Diagnosis is difficult acutely, so treatment should be started empirically in an individual with a compatible clinical presentation. Diagnosis is often made by demonstration of a fourfold increase in convalescent serologies, although the organism can be cultured from a clinical specimen in approximately 50% of cases (an indicator of poor prognosis).23 Infectious disease consultation should be sought to guide treatment, as antibiotic choice is not straightforward. Effective options include aminoglycosides, tetracyclines, and fluoroquinolones; individuals with meningitis may benefit from combination therapy.23,24
Babesiosis
Babesiosis is a parasitic infection of erythrocytes caused by the protozoan Babesia (mostly Babesia microti) and transmitted by the I. scapularis tick, with an increasing incidence in the United States over the past few decades.25 Clinical manifestations depend on the degree of parasitemia, with most individuals presenting with nonspecific febrile symptoms, but individuals with higher parasitemia burdens (often older individuals or people who are immunocompromised) can develop potentially fatal organ failure.25
Diagnosis can be made by microscopy of blood smears or PCR. Neurologic sequela were investigated in a cohort of 163 consecutive hospitalized individuals with babesiosis in Connecticut.25 More than half had at least 1 neurologic symptom, including headache (32%), confusion or delirium (17%), impaired consciousness (15%), or ataxia or gait disorder (10%). Individuals with confusion, delirium, or impaired consciousness were considerably more likely to have higher peak parasitemia.

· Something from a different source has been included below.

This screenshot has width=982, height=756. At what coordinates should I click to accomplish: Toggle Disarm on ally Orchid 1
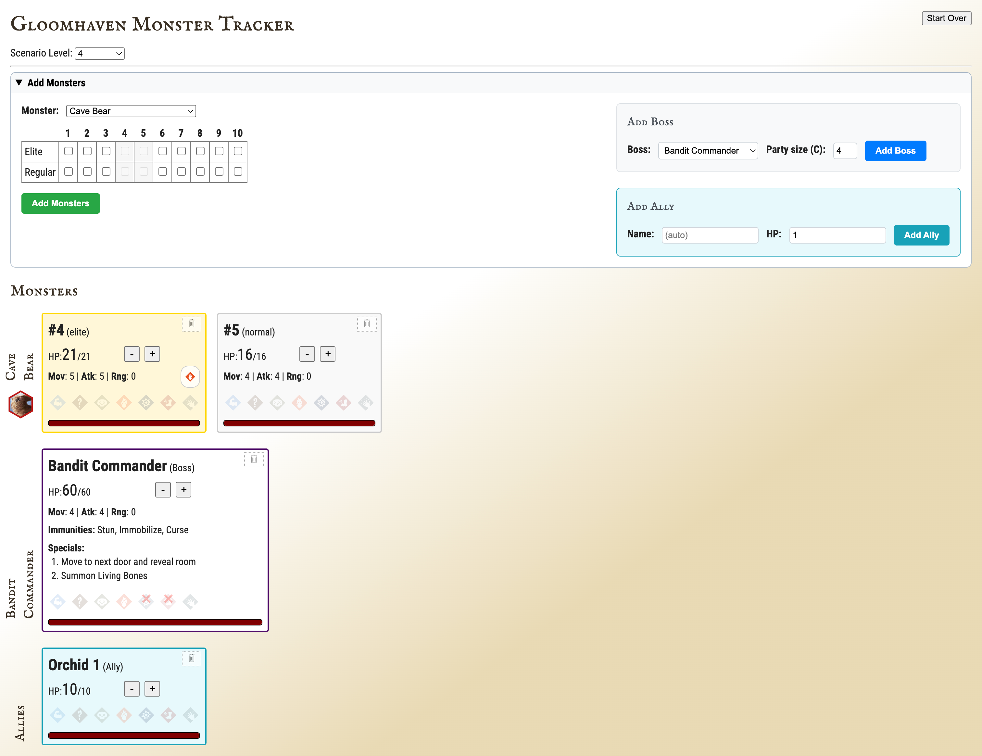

Of 33 individuals who underwent neuroimaging, there were 2 structural changes not attributed to chronic disease or aging: 1 individual had a stroke attributed to carotid artery stenosis and 1 individual had a subarachnoid hemorrhage attributed to disseminated intravascular coagulation from multiorgan failure. Six individuals underwent lumbar puncture, with none having a CSF nucleated cell count ≥5, and only 1 having an elevated protein level. Neurologic sequela in babesiosis are thought to be from vascular and inflammatory consequences of the infection rather than direct neuroinvasion.25
Conclusion
As tick-borne diseases become more prevalent, it is increasingly important for clinicians to be familiar with their neurologic manifestations. Appropriate testing will vary by clinical syndrome, exposure history, and region, and is not always straightforward. Management varies by infectious agent, and a high index of suspicion is needed, because some infections (eg, RMSF) are difficult to diagnose acutely and require empiric treatment.